_What you need to do_: Lines below starting with the line with "Mondiale Biliardo: l’imbattuto" and going on through the line with "Vallo di Lauro, arrestati" must be output exactly; the rest of the records must be left out.

_Records_:
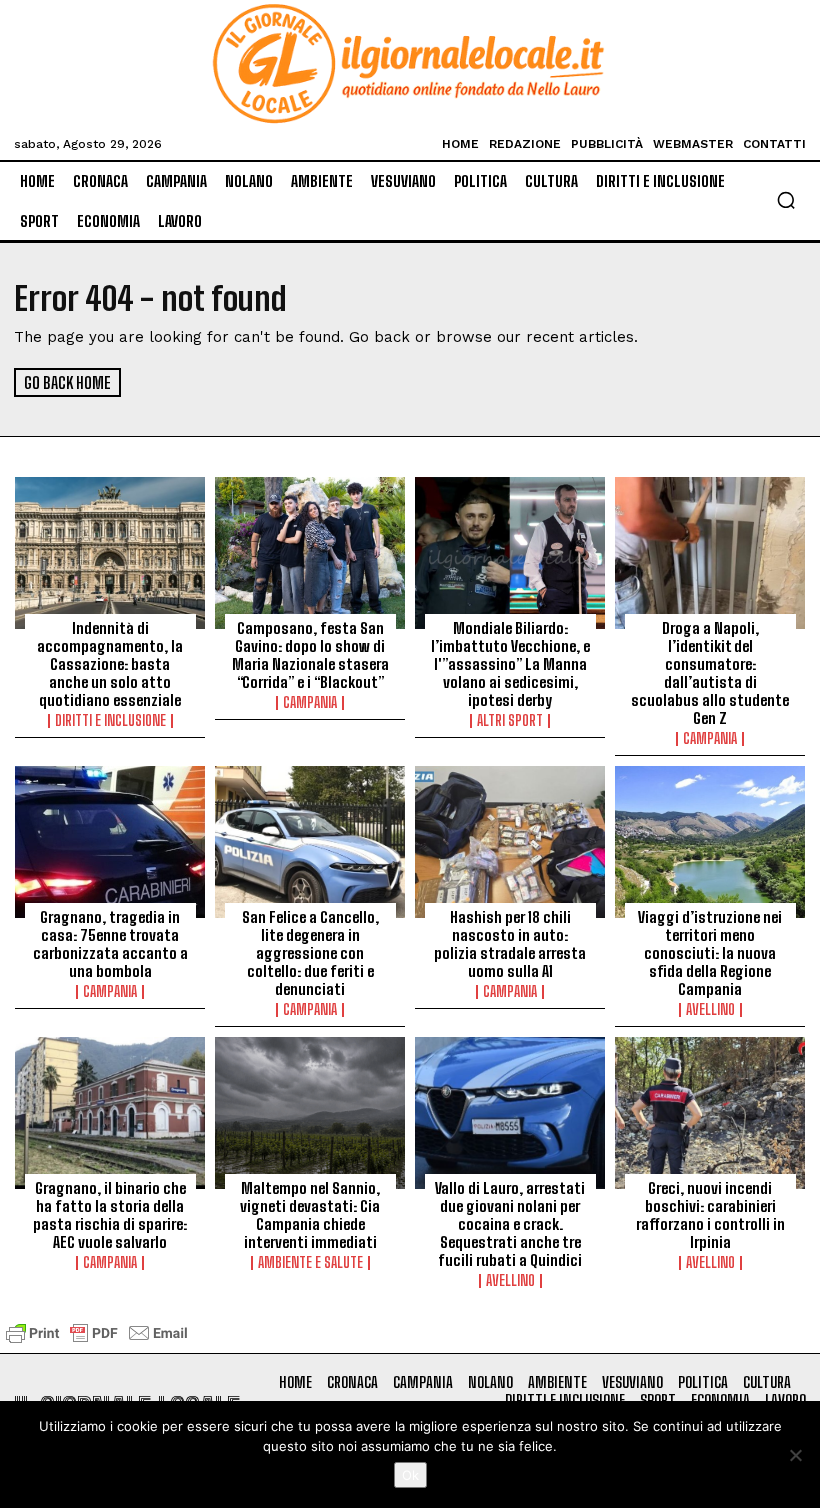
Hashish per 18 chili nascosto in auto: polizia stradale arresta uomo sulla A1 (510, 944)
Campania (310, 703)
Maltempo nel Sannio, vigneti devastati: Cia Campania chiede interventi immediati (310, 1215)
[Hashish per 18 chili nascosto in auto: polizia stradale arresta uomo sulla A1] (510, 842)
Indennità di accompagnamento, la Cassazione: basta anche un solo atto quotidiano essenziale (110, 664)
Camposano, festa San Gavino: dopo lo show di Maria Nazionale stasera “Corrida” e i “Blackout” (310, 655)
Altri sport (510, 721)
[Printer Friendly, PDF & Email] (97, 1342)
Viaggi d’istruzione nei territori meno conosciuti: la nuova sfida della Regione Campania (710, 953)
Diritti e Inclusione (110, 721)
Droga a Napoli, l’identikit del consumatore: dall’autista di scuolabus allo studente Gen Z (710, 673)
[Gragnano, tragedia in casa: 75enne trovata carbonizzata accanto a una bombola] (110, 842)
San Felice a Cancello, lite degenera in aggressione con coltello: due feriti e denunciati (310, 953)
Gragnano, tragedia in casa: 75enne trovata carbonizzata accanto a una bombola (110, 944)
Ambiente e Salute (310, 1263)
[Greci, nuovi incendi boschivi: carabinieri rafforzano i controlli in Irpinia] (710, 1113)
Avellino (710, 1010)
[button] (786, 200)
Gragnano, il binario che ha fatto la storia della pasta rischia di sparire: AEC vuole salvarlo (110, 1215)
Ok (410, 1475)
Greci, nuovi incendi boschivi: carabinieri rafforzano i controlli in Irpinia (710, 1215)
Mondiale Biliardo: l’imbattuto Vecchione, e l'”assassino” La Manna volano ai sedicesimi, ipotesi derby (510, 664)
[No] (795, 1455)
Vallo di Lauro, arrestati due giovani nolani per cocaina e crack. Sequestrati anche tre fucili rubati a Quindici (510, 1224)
...
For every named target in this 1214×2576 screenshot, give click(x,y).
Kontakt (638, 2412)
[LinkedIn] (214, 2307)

_Task result_:
Mondiale Biliardo: l’imbattuto Vecchione, e l'”assassino” La Manna volano ai sedicesimi, ipotesi derby (510, 664)
[No] (795, 1455)
Vallo di Lauro, arrestati due giovani nolani per cocaina e crack. Sequestrati anche tre fucili rubati a Quindici (510, 1224)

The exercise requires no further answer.